**** Raw records ****

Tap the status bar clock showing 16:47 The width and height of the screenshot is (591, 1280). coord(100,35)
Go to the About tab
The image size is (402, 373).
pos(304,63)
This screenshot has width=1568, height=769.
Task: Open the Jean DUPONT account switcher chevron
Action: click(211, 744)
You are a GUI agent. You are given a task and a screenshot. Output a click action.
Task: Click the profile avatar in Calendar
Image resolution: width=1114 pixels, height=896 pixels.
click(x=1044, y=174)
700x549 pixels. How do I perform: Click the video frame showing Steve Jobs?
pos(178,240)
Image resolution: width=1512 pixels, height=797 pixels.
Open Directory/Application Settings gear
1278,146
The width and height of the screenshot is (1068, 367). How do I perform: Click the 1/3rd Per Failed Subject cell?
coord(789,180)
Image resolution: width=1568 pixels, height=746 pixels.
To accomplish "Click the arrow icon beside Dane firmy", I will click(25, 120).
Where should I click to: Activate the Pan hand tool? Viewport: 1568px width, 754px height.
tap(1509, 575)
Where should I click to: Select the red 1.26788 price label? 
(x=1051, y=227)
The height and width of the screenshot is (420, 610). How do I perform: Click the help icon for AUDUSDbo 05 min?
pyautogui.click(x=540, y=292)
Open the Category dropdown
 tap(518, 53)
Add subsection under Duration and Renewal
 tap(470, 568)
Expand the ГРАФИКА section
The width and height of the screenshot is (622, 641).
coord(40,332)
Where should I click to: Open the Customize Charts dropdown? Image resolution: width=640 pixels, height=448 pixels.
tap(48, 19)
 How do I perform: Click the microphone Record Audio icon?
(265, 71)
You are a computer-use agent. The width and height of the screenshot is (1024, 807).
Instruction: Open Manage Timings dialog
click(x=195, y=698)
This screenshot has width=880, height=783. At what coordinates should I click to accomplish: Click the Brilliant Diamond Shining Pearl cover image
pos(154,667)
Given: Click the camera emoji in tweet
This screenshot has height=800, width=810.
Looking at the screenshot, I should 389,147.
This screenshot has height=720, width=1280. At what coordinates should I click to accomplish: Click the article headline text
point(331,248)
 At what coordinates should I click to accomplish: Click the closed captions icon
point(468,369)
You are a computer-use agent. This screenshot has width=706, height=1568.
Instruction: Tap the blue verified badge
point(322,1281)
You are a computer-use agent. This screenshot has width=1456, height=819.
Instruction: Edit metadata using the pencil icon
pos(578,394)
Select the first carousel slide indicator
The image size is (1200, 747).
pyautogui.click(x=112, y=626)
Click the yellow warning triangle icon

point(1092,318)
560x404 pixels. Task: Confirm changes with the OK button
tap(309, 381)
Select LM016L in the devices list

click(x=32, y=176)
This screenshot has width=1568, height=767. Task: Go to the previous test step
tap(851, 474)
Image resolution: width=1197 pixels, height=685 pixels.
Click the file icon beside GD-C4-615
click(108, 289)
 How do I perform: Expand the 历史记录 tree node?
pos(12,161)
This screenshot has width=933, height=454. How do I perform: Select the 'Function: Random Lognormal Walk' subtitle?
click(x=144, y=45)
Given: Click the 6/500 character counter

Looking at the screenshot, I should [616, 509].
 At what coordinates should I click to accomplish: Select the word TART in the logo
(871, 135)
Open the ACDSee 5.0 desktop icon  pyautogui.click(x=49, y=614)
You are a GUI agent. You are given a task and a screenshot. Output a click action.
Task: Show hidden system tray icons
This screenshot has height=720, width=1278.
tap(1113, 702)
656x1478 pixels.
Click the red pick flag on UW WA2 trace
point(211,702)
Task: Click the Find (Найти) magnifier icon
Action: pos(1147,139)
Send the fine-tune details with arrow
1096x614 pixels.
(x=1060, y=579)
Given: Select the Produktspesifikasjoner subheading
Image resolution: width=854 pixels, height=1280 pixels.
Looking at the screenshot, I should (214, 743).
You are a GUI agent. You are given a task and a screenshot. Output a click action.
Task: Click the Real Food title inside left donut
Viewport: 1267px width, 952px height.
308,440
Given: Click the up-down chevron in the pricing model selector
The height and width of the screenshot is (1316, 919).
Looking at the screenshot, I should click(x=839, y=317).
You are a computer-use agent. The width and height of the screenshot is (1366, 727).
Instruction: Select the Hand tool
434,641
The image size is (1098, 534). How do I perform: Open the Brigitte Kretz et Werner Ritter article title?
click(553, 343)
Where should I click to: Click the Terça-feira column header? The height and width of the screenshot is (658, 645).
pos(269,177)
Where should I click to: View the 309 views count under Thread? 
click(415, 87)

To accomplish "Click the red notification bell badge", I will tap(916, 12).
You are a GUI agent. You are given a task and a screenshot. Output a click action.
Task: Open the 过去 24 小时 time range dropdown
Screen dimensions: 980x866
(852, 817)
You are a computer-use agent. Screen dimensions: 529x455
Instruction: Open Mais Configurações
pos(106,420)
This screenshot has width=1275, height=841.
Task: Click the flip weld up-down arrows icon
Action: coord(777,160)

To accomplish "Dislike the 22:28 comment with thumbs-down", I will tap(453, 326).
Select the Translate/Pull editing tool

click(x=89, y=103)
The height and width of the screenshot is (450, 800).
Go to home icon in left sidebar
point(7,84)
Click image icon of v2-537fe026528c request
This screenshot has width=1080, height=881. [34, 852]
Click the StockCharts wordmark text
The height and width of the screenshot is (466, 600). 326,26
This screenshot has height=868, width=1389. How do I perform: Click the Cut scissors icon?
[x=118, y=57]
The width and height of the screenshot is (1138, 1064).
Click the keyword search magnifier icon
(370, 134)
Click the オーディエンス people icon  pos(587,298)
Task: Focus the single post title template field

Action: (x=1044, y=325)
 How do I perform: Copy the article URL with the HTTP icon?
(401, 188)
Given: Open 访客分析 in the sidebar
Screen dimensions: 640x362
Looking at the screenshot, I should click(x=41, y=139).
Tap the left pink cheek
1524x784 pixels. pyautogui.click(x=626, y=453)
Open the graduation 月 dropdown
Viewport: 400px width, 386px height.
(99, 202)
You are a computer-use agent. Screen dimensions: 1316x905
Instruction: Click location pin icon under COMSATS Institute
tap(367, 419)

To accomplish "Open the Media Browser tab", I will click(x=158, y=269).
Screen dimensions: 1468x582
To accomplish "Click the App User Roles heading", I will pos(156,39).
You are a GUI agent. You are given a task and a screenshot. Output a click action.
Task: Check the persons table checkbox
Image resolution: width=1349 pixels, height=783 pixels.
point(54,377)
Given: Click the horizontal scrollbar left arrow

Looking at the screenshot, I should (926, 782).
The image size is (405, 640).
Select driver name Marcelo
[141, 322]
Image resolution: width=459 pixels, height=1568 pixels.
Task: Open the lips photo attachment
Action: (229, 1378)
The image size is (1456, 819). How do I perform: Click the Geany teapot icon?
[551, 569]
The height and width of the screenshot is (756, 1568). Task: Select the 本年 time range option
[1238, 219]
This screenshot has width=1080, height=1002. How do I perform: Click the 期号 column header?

****

Please quote everything from the line containing "Select LM016L in the devices list" down to the line containing "pos(12,161)", keeping both of those rows.

**Written response**
Select LM016L in the devices list

click(x=32, y=176)
This screenshot has width=1568, height=767. Task: Go to the previous test step
tap(851, 474)
Image resolution: width=1197 pixels, height=685 pixels.
Click the file icon beside GD-C4-615
click(108, 289)
 How do I perform: Expand the 历史记录 tree node?
pos(12,161)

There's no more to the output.